The resistance of galvanizing to atmospheric corrosion depends on a protective film which forms on the surface of the zinc. When the steel is withdrawn from the galvanizing bath, the zinc has a clean, bright, shiny surface. With time this changes to a dull grey patina as the surface reacts with oxygen, water and carbon dioxide in the atmosphere.
A complex but tough, stable, protective layer is formed which is tightly adherent to the zinc. Contaminants in the atmosphere affect the nature of this protective film.
The most important contaminant for zinc is sulphur dioxide (SO₂) and it is the presence of SO₂ which largely controls the atmospheric corrosion of zinc. The corrosion rate for zinc is generally linear for a given environment. A major advantage of this is that it allows predictions of ultimate life to be made on the basis of interim assessments of coating thickness.
Guides for protection against atmospheric corrosion
Given the wide range of environmental conditions encountered and protective systems available, data on performance can become complex. A number of guides have been produced giving the design life of protective systems in different environments. Up-to-date information in assessments of coating life can be found in EN ISO 14713-1 or by contacting Galvanizers Association.
The environments in most corrosion guides are necessarily general. Specific corrosivity values in the UK have been mapped by the Agricultural Development Advisory Service (ADAS). The information was based on data obtained from exposure of zinc reference samples at National Grid Reference points in a large number of 10km square reference areas of the UK.
Atmospheric corrosion results
The results indicated varying rates of corrosion for zinc in different exterior locations in the UK. Galvanizers Association sponsored the revision of the map, to provide specifiers with the very latest information on zinc corrosion.
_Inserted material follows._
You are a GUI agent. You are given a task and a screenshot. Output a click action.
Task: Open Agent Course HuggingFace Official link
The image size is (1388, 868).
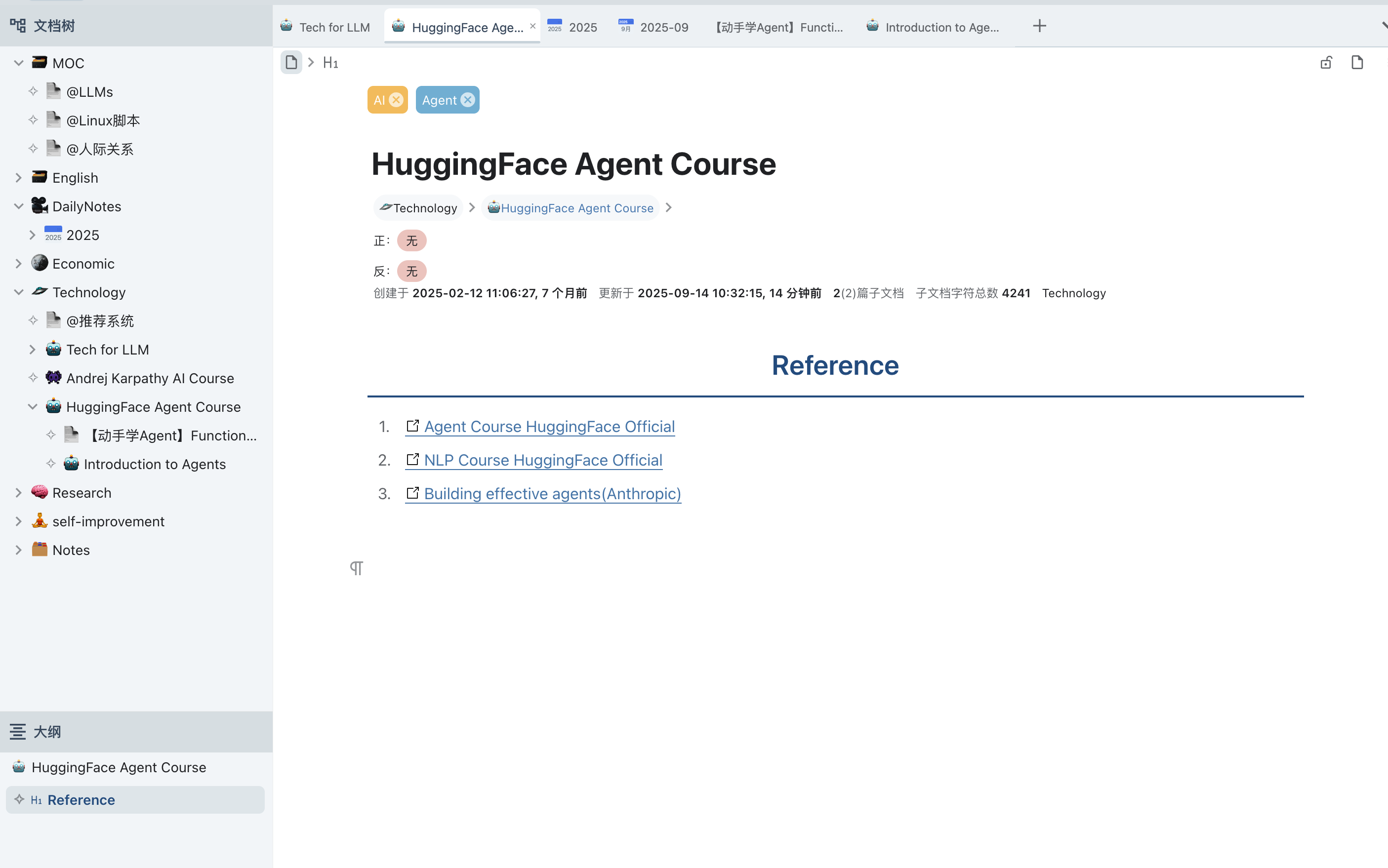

For the first time the survey was extended to the Republic of Ireland. The same experts that were involved in the development of previous corrosivity maps were contracted to coordinate the project.
*(Source: Knotkva D and Porter F 1994 Longer life of galvanized steel due to reduced sulphur dioxide pollution in Europe, Ed. proc Intergalva 94, p GD 8/1-8/20 pub. EGGA London)
Comparison of data obtained from the corrosion map with results from previous mapping programmes (1982 and 1991) show a clear, and very significant, drop in the corrosion rate for zinc for most atmospheric exposures across the UK and the Republic of Ireland.